We also have the successor to the World Organisation for the Control of Occult Phenomena (WOCOP), the Catholic Church’s Militi Christi vigilante hit squad thrown into the heady brew of the plot, plus the mysterious Olek secreted away in a converted ashram in India, convinced he has found the ultimate cure for what ails a fallen world.

If you have not read Duncan before, this is definitely not the place to start – best begin with The Last Werewolf. For the up-to-date reader, Duncan does subtly reiterate some plot arcs of the preceding two novels at crucial points. Given the gonzo, Grand Guignol way the plot erupted in Talulla Rising, I left scratching my head as to how Duncan would resolve the mess in the third volume. Suffice it to say, he is in total control of his material here.

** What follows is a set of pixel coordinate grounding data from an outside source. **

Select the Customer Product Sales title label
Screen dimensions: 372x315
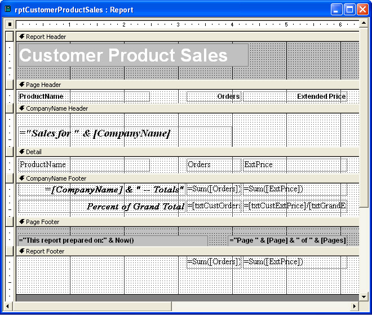click(132, 55)

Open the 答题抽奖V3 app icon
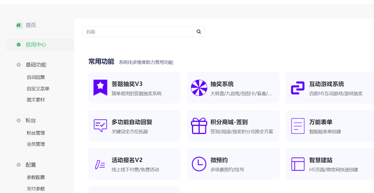click(x=100, y=88)
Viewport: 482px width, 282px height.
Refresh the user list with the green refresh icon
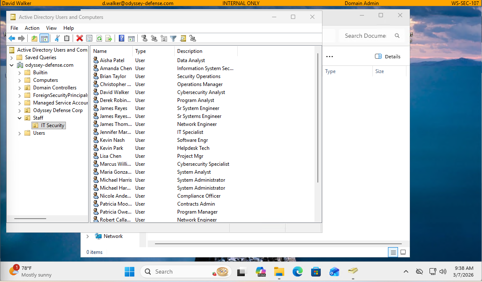point(99,38)

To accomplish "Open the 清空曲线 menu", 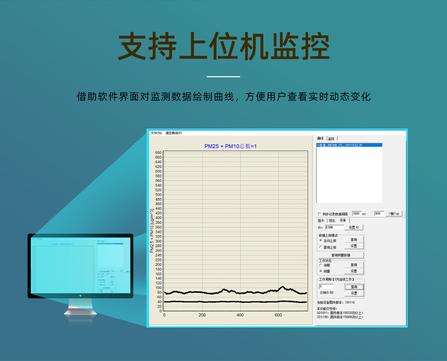I will [x=174, y=133].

Technically, Duncan is a master of both splatter and psychological horror. There are jaw-dropping set pieces here of quite stunning depravity, and then long lyrical stretches of painful beauty. I especially loved the way he works Robert Browning into the plot, which of course will be familiar to fans of Stephen King, but Duncan’s take on the Childe Roland story is much deeper that what King attempted with his Dark Tower series.